Por asociación, me viene a la cabeza mi abuela María (como tantas veces) sentada en su silla baja de enea, pintada de marrón. Últimamente en una silla plegable de camping con la que apenas conseguía poner los pies en el suelo. Recuerdo que, de vez en cuando, mi abuela hablaba de su padre, mi bisabuelo Paco (no confundir con mi abuelo del mismo nombre, el que se comunicaba tan amigablemente con los difuntos). Mi abuela María era, según parece, el ojito derecho de su padre y sus hermanos. Cuando mi abuela hablaba de su padre, solía empezar con un “Mi padre decía siempre “Pues mi María...”” y entonces, nosotros, niños, nos burlábamos un poco de ella porque nos parecía incongruente que mi abuela, una señora tan mayor, se acordase de su padre que, para nosotros, niños, era un ser de la categoría mitológica de Noé, Indiana Jones o el emperador Carlos I (o V).

Pero mi abuela hablaba del paraíso perdido de su infancia, como ayer yo me acordaba del mío frente a una familia que tiene tanto en común con la mía propia.
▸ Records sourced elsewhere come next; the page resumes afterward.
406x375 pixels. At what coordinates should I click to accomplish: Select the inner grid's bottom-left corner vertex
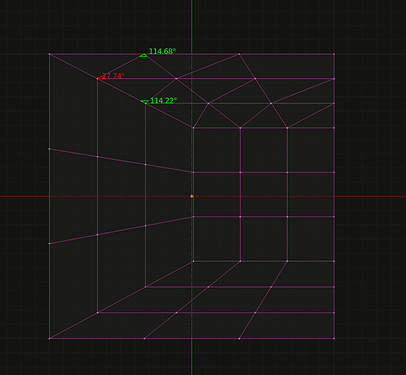coord(193,261)
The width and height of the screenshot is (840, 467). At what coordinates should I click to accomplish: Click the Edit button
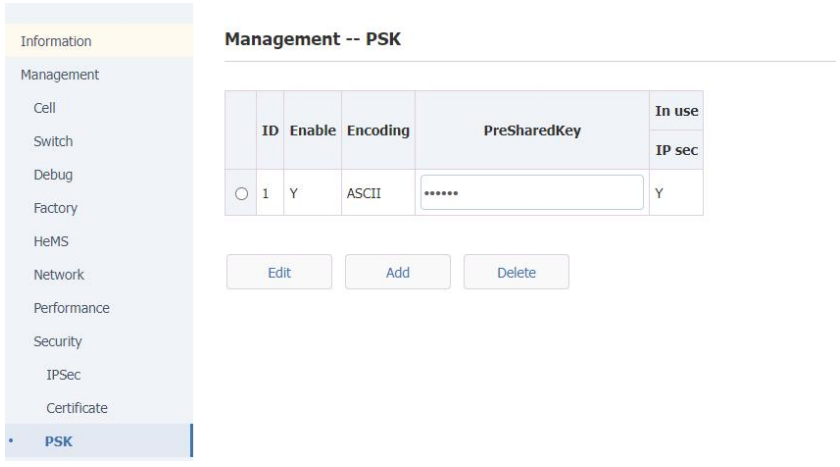pos(279,272)
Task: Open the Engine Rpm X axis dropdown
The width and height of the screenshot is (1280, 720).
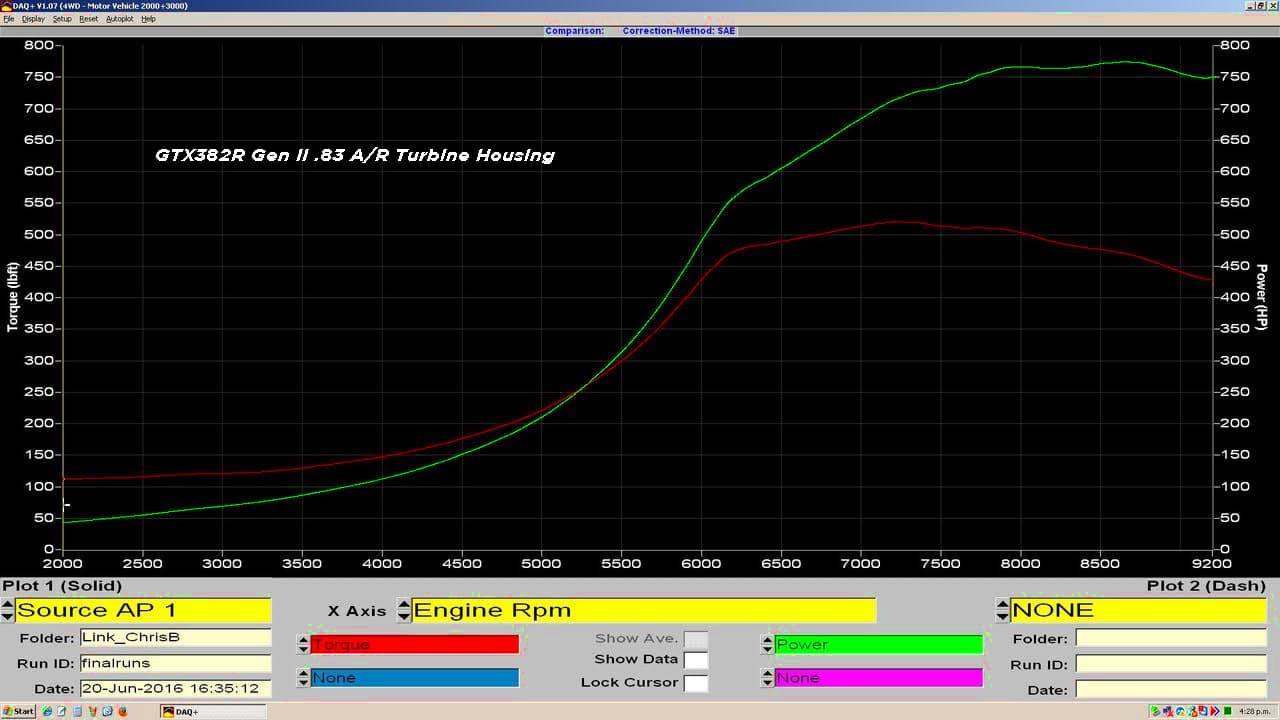Action: pos(643,610)
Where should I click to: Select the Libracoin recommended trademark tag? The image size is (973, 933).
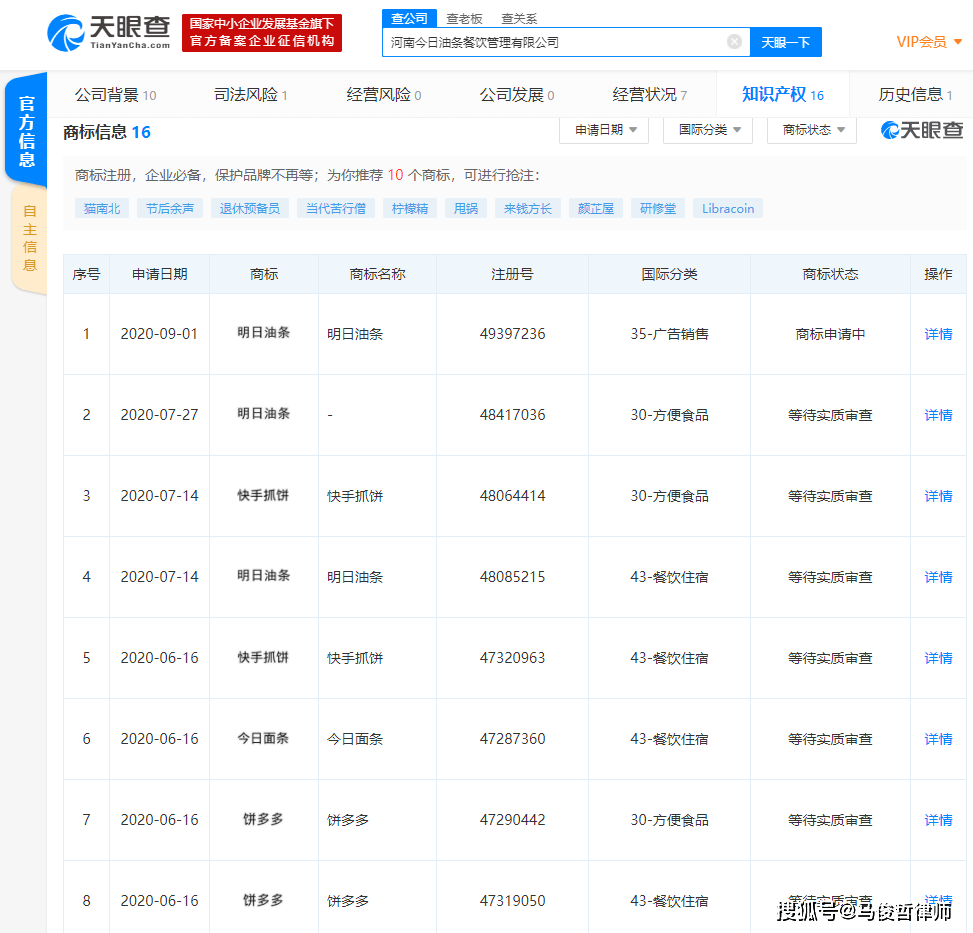point(727,208)
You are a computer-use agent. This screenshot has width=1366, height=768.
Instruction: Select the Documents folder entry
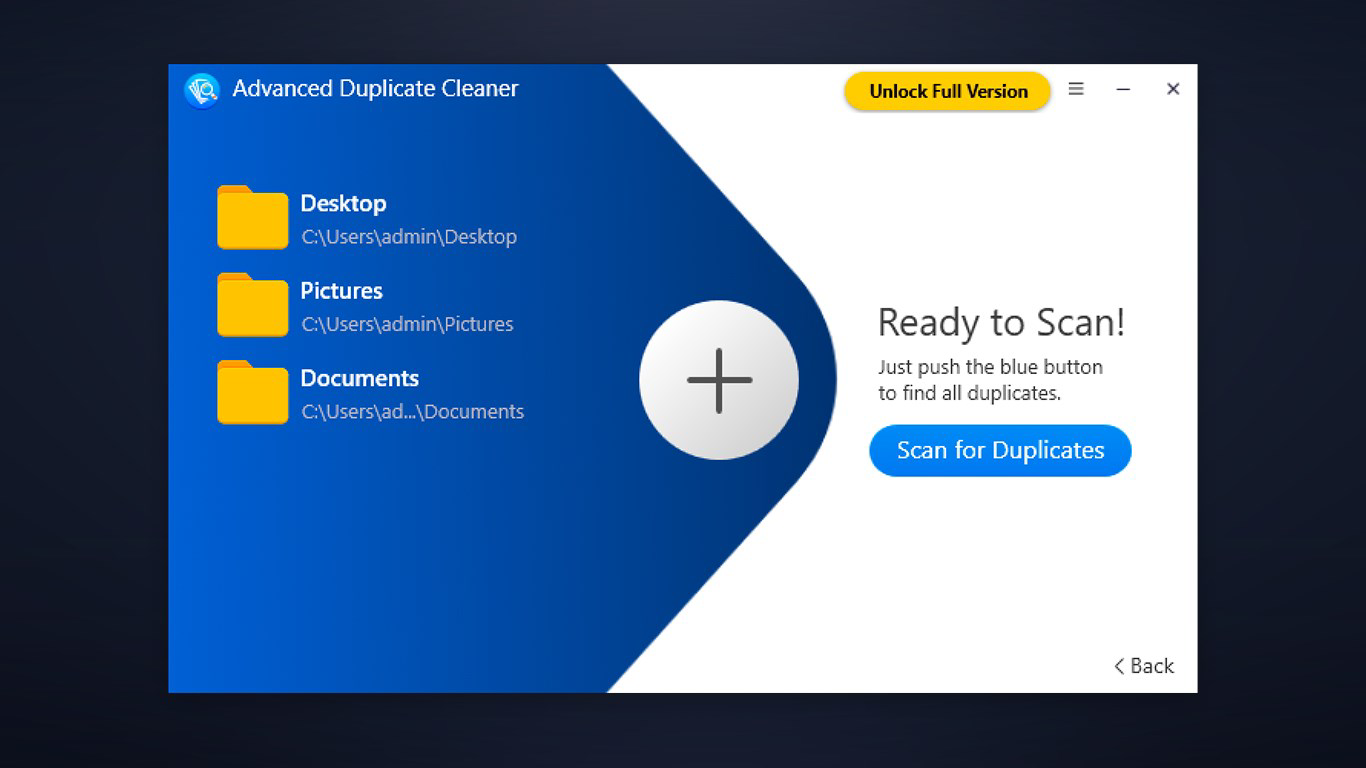coord(358,378)
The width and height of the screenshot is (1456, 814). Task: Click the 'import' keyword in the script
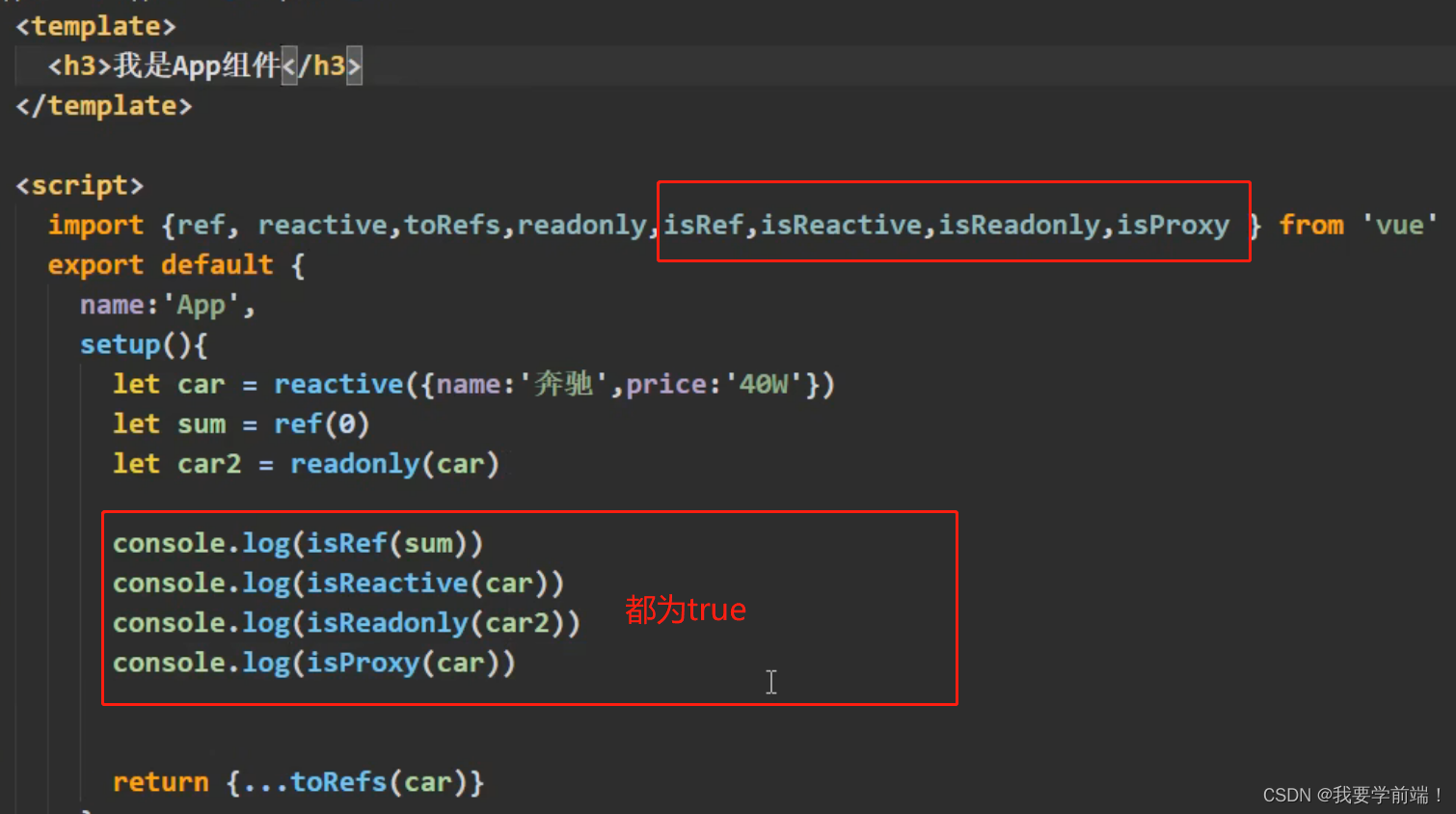coord(95,225)
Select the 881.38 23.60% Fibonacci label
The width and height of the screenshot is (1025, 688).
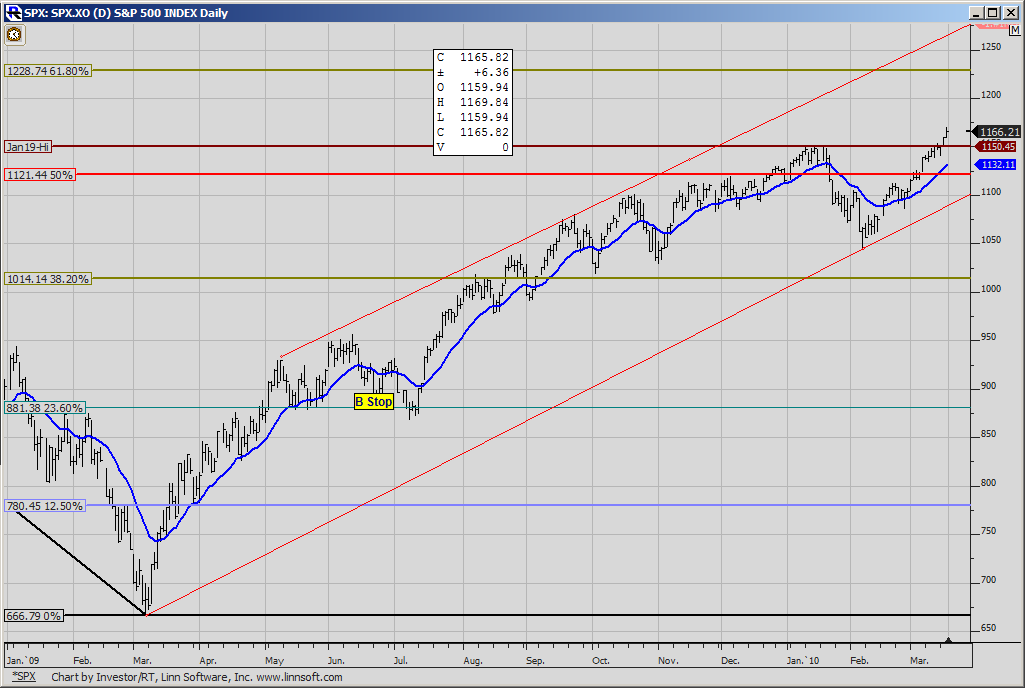click(x=45, y=408)
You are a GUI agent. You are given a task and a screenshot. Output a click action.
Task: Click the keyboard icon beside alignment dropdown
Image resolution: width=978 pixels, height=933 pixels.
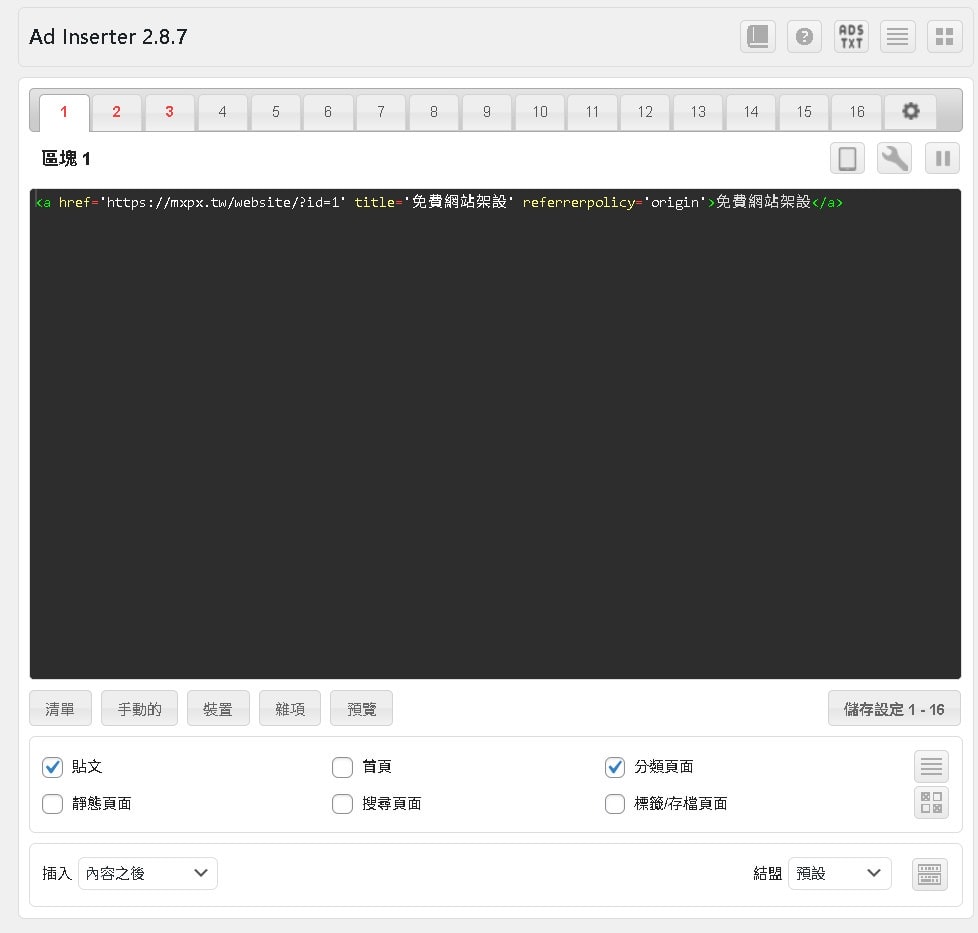click(x=930, y=874)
Por cierto, mi bisabuelo Paco ha pasado a la historia como un hombre algo cobardica (como su hija María, como su nieto Paco que esto escribe) y, sin embargo, fue un hombre que se enfrentó, creo que con bastante resignación, a una vida difícil. Cruzó el océano para combatir en la última guerra colonial nuestra (una guerra perdida de antemano) y allí supongo que aprendió que la existencia puede ser un asunto que, de vez en cuando, es ligeramente desagradable. Luego, volvió a su pueblo –Fuente de Cantos, provincia de Badajoz, patria del pintor Zurbarán-, puso un colmado en el que lo mismo vendía vino que cerámica de la Cartuja sevillana y, fiel a lo que supongo que él pensaba que eran sus deberes de clase, se abonó al ABC que leía, según su hija, diariamente. Debió de morir, según mis cuentas, en el año cuarenta y uno o cuarenta y dos (cruda, hambrienta posguerra) de un mal de hígado que, como pasa ahora en muchos países africanos, debió de adquirir a base de comer alimentos en malas condiciones –no había otra cosa-.
  



2 comentarios:

El herpato dijo...

Hola herpato,
no sabes cuanto te echo yo de menos. Siempre que me junto con David nos acordamos de ti y de la abuela. Creo que tanto él como yo pensamos la suerte que hemos tenido en nuestra infancia. Yo lo echo de menos día tras día. Lo peor, que no se si conseguiré que Ainara sea tan feliz como lo fui yo en mi niñez.

Besos.

Chus dijo...

Muy sentimental tu relato.

Mira tu hermano también te echa de menos.